> [WHAT IS BEING ASKED]:
Retype word for word the line containing "Image resolution: width=1084" and each line that follows it in the records below, through the last one, with no pictures.

[Stored records]
┄┄┄┄┄┄

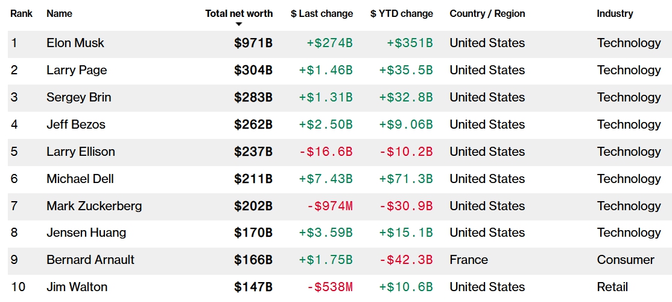
Task: Sort by Total net worth column header
Action: [239, 14]
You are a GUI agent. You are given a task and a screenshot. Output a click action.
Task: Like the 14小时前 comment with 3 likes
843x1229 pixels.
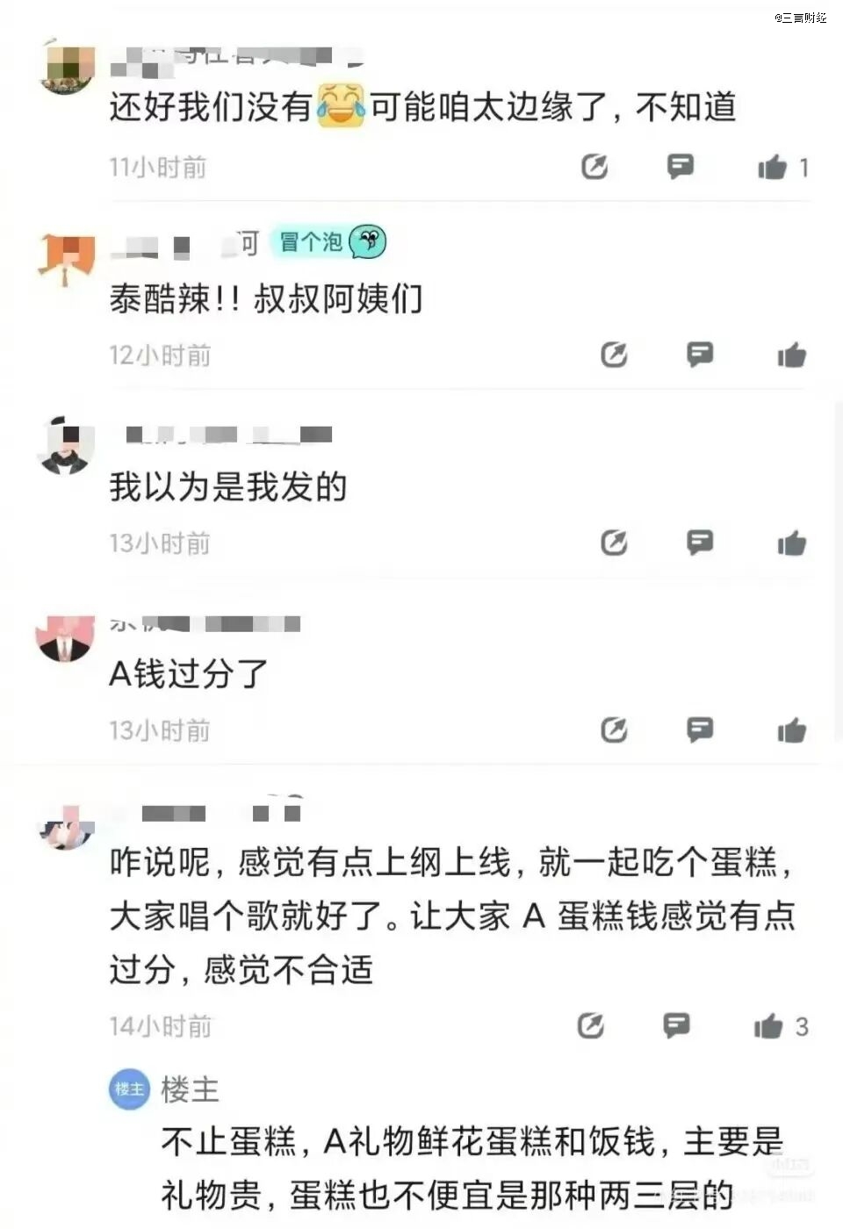coord(768,1025)
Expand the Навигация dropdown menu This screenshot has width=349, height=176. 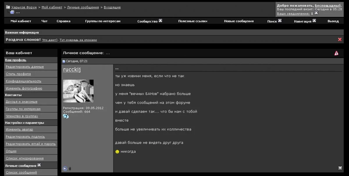[314, 21]
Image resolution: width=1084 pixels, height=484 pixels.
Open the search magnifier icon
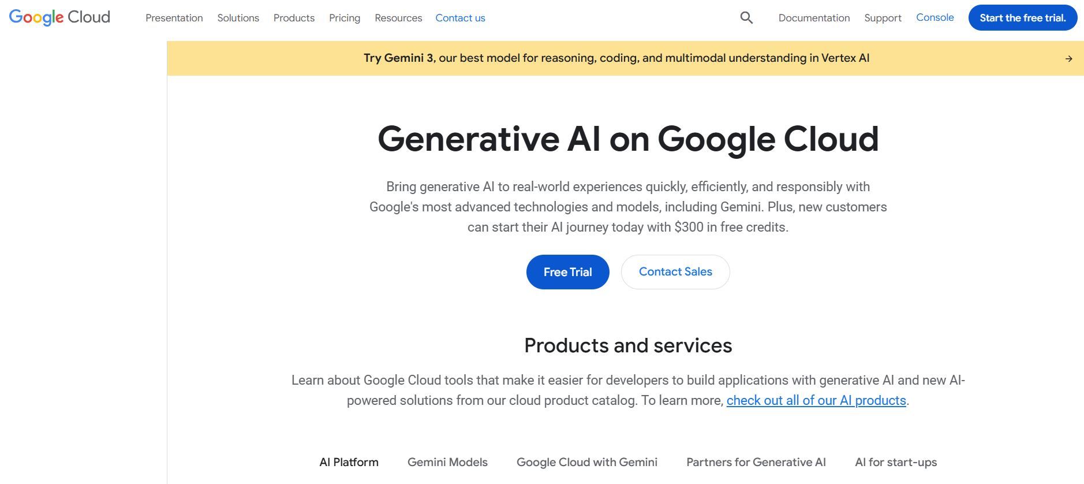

┄┄┄┄┄┄

> [YOUR SOLUTION]:
Image resolution: width=1084 pixels, height=484 pixels.
Open the search magnifier icon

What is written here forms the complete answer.